(Text and element pointing records)

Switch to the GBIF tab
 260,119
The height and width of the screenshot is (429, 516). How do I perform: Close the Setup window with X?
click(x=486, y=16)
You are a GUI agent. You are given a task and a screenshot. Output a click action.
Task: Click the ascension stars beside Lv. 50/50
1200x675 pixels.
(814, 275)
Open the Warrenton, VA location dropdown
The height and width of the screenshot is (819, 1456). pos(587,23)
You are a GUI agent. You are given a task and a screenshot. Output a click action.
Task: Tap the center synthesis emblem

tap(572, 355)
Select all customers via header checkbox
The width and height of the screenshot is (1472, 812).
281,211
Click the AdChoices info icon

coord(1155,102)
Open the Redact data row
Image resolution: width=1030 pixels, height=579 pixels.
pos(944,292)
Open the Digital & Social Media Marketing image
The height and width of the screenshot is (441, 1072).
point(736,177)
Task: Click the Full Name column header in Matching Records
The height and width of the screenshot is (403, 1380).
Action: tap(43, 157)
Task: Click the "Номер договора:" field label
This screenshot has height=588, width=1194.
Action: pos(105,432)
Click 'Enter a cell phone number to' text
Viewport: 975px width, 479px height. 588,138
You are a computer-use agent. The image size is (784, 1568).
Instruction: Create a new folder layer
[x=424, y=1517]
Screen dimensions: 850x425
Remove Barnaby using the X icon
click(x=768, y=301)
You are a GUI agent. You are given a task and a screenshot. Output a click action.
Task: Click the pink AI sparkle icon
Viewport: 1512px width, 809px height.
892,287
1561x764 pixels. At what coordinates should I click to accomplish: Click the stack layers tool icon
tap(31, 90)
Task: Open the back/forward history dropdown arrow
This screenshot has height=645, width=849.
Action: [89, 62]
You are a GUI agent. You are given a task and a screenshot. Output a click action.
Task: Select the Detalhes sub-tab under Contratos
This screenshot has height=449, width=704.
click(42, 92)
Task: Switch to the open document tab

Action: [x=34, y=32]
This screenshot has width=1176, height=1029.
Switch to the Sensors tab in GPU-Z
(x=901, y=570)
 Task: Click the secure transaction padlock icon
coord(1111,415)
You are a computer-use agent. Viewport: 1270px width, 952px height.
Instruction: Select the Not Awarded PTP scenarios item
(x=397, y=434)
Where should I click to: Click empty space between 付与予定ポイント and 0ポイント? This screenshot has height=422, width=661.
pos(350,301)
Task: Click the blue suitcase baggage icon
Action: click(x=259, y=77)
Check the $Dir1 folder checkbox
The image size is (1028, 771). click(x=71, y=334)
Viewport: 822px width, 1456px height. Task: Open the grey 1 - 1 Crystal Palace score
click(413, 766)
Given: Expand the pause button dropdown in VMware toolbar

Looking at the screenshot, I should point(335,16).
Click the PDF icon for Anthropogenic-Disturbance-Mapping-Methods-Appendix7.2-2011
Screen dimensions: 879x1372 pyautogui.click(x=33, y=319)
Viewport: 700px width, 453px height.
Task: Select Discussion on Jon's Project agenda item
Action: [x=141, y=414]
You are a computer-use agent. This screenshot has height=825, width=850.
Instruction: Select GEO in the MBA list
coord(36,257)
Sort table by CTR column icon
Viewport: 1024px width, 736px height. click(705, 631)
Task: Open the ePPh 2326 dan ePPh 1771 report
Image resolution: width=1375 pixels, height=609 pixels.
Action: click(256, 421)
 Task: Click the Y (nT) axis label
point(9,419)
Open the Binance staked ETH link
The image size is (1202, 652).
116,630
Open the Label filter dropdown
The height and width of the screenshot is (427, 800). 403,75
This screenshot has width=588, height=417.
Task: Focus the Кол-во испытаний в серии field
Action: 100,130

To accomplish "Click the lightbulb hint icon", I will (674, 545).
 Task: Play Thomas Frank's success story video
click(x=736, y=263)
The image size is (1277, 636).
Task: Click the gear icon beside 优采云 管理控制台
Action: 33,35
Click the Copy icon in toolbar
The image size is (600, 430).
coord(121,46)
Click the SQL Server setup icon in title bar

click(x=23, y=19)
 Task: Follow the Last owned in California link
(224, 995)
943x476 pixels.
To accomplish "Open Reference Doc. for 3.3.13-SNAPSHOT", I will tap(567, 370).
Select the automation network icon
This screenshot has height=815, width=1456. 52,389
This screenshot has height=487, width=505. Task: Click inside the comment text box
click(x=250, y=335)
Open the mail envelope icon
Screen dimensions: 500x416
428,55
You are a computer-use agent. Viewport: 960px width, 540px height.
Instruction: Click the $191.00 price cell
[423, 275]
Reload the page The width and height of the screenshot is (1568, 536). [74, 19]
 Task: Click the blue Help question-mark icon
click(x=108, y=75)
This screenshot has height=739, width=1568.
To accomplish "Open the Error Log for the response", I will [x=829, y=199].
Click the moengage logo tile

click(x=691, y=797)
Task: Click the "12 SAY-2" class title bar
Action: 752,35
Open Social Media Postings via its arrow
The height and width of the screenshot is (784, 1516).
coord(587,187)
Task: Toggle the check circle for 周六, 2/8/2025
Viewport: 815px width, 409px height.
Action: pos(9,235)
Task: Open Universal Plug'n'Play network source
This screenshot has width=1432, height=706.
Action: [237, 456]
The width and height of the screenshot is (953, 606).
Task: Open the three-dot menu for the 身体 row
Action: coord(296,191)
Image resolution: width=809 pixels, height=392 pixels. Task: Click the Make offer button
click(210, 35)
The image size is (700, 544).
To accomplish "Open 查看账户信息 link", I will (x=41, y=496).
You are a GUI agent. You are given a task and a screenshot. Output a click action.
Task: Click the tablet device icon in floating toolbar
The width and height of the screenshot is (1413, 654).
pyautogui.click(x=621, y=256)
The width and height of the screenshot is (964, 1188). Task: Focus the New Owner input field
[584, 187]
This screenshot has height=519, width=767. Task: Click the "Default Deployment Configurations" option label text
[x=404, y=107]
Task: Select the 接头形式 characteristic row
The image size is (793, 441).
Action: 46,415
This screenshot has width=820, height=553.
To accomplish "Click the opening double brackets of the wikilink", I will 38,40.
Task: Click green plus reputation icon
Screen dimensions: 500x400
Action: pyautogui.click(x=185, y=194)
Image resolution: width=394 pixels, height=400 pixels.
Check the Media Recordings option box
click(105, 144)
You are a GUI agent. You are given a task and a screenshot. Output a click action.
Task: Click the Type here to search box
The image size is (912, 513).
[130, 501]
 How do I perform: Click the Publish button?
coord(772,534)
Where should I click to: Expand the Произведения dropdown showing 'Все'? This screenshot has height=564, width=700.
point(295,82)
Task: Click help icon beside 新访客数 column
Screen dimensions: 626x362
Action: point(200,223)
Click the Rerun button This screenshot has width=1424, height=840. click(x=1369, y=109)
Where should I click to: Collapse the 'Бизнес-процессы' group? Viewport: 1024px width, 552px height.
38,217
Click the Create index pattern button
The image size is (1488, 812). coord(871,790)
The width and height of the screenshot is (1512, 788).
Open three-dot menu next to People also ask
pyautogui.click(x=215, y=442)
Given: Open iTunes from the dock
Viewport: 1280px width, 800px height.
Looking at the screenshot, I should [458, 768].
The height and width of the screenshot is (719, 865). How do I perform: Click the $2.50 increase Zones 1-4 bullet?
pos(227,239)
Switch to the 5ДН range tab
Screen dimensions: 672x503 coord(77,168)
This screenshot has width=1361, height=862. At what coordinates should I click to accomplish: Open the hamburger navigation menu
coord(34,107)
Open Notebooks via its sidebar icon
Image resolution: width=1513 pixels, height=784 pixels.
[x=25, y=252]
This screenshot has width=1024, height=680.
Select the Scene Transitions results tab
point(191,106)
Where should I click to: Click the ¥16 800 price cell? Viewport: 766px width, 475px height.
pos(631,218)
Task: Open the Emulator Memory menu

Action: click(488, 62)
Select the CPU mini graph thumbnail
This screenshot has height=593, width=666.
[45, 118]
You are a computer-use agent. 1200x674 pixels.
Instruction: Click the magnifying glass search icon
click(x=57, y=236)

THE REQUEST
Pick out and copy every line in the records above that holds the word "will". Case counts.

FULL ANSWER
To accomplish "Click the lightbulb hint icon", I will (674, 545).
To accomplish "Open Reference Doc. for 3.3.13-SNAPSHOT", I will tap(567, 370).
To accomplish "Open the Error Log for the response", I will [x=829, y=199].
To accomplish "Open 查看账户信息 link", I will (x=41, y=496).
To accomplish "Click the opening double brackets of the wikilink", I will 38,40.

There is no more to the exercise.